Iona lies in New Rochelle, about a 20 minute drive from Manhattan, and I only go in about once every two months. I went to high school in the city, and my Fridays were spent wherever my school ID could get me a discount. One week I'd go to the Metropolitan Museum of Art, the next I'd just sit in Central Park -- all things that were affordable to a kid with no money.
Commuting in and out of Grand Central gives you a certain disdain for tourist traps, so there were days where I'd fail to look up from the steps where I waited for my train, and forgot about the gorgeous expanse painted on Grand Central's ceiling.
Now that I go to school in a suburban area, I miss what I would ignore. I miss the access to public transportation, with all of its sweaty, uncomfortable mornings. I miss the conductor laughing at me as I missed the early train by one minute. I miss the man who sold breakfast giving me a "student discount", which was really a free bagel. I miss having to look at whatever irritating cover the NY Post has put out that day. And, God help me, I almost miss having to cut through times square to switch trains.

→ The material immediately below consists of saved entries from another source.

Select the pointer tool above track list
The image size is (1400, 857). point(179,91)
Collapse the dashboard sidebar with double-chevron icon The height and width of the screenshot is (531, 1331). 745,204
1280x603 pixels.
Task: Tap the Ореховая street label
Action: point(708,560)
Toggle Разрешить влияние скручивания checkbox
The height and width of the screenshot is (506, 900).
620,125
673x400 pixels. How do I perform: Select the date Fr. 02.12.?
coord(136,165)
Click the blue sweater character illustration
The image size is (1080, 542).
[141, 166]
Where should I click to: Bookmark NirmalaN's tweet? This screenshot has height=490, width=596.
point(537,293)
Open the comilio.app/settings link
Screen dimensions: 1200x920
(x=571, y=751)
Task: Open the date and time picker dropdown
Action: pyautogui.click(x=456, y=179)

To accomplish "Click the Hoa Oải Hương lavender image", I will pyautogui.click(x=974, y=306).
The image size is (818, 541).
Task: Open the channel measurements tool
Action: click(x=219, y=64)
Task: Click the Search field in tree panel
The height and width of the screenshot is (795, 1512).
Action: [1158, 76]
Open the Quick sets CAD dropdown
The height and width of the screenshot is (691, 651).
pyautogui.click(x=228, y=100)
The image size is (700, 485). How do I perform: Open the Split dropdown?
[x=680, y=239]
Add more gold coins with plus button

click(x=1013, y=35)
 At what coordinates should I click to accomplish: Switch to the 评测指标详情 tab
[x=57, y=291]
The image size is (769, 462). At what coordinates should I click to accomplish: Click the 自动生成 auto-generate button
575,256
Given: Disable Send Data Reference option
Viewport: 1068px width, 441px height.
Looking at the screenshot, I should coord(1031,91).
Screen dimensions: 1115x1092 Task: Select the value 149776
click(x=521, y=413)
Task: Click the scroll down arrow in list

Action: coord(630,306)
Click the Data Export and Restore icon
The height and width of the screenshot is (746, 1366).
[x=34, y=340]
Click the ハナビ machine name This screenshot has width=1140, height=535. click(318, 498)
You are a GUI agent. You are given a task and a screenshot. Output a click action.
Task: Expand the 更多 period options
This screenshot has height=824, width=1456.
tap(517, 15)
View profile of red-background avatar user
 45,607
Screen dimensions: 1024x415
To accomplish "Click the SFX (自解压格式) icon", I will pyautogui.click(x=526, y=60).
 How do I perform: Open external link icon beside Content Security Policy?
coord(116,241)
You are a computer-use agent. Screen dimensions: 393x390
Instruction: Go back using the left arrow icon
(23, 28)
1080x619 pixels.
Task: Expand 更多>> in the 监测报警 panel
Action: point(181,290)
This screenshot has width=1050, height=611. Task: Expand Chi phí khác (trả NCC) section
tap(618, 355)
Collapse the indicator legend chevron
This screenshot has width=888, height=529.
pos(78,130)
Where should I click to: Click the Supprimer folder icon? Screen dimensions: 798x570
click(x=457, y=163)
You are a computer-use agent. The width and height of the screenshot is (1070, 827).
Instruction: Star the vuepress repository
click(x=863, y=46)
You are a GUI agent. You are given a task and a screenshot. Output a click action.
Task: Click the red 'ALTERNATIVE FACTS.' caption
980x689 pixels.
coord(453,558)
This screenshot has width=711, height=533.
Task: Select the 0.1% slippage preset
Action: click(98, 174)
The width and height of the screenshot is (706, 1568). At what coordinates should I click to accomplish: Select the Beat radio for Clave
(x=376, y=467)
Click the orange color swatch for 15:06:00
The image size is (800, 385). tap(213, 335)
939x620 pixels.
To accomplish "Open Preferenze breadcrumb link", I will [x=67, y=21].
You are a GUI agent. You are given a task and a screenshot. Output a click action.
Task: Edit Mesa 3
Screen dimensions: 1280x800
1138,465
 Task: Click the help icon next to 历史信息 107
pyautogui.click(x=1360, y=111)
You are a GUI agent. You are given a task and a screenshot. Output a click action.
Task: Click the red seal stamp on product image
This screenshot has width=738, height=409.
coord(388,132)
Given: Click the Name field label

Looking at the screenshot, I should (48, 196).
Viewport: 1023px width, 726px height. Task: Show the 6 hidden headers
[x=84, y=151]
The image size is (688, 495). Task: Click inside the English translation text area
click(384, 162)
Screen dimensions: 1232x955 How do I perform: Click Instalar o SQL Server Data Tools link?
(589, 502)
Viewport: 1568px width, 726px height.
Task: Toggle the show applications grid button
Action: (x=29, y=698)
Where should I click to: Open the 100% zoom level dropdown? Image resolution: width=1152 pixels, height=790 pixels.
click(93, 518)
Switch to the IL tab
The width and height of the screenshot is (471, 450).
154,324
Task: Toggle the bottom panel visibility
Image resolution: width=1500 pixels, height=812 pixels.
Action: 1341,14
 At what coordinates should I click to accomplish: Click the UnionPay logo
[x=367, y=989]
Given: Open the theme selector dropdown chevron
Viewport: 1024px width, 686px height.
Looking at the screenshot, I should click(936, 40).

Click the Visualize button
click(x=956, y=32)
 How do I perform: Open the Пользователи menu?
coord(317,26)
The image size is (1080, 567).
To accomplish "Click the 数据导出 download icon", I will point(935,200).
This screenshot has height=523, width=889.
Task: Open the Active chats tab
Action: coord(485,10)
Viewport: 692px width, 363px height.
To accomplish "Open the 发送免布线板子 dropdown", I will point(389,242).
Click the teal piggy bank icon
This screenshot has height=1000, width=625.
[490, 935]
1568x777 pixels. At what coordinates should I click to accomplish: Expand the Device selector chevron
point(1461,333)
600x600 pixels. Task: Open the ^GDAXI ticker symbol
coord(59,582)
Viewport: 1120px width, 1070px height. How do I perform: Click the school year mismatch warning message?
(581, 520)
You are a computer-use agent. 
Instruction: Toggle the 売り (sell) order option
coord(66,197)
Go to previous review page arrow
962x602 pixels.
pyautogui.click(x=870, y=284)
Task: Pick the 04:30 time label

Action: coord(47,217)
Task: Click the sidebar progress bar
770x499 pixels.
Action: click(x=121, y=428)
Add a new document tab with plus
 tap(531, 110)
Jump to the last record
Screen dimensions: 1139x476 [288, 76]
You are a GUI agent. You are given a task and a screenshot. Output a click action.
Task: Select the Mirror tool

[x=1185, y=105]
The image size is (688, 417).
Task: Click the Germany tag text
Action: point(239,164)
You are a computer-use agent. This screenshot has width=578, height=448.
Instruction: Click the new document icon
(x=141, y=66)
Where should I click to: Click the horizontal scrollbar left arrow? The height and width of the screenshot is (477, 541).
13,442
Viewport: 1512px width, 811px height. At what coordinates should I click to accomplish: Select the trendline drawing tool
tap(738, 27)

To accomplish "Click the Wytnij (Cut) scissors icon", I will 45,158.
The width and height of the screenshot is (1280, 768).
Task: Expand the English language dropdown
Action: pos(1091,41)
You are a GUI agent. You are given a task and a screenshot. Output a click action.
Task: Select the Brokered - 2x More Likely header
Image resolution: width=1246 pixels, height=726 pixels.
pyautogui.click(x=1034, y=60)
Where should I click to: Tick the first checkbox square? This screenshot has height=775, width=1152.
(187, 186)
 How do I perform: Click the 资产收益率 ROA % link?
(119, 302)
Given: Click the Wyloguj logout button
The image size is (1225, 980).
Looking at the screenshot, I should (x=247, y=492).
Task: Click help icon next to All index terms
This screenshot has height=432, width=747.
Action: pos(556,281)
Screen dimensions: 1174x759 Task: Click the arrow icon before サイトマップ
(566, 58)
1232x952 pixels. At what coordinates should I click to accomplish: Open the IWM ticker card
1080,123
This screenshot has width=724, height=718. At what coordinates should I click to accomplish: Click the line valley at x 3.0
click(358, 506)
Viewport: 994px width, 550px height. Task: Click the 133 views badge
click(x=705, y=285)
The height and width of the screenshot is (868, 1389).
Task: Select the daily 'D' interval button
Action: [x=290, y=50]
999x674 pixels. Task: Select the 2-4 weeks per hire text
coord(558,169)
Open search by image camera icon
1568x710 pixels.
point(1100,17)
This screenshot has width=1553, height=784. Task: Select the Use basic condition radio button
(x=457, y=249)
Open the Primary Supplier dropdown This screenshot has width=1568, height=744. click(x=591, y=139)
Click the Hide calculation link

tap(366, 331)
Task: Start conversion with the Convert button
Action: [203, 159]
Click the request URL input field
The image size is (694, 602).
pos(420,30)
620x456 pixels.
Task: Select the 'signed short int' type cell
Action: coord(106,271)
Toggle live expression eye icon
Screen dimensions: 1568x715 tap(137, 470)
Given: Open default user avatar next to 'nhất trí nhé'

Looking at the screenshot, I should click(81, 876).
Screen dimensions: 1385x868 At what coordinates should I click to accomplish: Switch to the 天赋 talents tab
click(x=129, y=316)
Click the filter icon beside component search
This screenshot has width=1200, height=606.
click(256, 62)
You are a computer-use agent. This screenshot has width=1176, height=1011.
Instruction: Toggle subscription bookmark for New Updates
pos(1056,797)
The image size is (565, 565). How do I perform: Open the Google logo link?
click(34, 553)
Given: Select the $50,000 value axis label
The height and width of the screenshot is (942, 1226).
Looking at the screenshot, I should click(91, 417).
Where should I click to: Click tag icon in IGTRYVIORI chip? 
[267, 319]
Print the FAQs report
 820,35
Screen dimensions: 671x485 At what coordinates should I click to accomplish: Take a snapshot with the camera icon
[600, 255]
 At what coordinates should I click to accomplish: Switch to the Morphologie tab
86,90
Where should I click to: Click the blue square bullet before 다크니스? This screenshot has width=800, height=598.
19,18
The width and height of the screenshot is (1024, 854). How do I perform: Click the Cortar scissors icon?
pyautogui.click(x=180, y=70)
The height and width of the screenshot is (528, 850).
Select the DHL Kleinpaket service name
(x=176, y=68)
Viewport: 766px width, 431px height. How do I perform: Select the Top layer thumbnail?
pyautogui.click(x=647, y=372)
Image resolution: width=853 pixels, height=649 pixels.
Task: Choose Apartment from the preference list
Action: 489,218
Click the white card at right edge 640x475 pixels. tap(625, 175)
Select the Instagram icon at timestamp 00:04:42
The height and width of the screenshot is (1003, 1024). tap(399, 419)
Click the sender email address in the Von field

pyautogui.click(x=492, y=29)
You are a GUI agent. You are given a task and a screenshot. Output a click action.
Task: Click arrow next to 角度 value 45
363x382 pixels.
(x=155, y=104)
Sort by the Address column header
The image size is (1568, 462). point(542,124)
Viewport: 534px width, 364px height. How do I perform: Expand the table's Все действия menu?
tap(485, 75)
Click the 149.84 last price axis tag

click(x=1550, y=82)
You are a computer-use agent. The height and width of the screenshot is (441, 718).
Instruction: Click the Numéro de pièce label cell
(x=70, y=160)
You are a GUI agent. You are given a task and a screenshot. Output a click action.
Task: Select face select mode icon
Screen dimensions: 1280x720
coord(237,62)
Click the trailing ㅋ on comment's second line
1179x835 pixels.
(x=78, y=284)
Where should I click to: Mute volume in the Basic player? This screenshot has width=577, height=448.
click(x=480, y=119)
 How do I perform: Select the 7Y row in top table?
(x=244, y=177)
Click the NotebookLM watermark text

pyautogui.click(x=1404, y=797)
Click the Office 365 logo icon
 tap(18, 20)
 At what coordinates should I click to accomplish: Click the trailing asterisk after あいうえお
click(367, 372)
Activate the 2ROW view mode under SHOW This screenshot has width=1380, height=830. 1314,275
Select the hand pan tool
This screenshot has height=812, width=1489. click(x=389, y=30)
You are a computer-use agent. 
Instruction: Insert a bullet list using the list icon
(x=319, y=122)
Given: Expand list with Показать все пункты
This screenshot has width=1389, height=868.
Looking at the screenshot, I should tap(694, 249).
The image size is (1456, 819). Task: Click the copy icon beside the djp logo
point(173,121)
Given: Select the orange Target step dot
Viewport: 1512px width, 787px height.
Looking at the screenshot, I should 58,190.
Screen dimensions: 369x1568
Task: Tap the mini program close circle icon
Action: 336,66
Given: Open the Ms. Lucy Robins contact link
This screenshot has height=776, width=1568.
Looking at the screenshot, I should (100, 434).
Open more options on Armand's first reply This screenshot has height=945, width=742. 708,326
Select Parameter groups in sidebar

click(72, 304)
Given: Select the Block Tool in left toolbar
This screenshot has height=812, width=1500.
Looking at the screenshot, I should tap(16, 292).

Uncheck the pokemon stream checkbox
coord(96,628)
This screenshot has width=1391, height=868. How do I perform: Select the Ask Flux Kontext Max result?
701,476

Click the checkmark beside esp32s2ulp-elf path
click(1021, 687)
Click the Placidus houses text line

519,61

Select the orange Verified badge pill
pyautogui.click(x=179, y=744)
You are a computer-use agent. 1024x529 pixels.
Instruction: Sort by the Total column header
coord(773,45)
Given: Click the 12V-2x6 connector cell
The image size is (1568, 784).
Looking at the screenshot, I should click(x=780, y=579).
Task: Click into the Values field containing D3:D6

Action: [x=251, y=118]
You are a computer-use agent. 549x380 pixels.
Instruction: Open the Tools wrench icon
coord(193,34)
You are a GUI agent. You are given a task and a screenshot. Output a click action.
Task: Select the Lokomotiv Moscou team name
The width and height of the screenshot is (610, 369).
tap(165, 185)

So, over winter break, I gave myself a mission to do things in the city I would normally never do, over the course of one week. And it was fantastic. I booked free tickets to a taping of The Late Show with Stephen Colbert, which resulted in a free third-row seat to a Billy Joel performance. I spent an entire day in various comic book shops and coloring a coloring book at a table in Grand Central with a friend. I went to sit in the park. I went to the Museum of Natural History and almost fell asleep beneath the giant blue whale.
It was an incredible week, and all I paid was for travel expenses. So, take a week, or even a day, and do something you would normally never think to do, because it's all right there. It might be phenomenal. And if it's awful, at least you've got a story.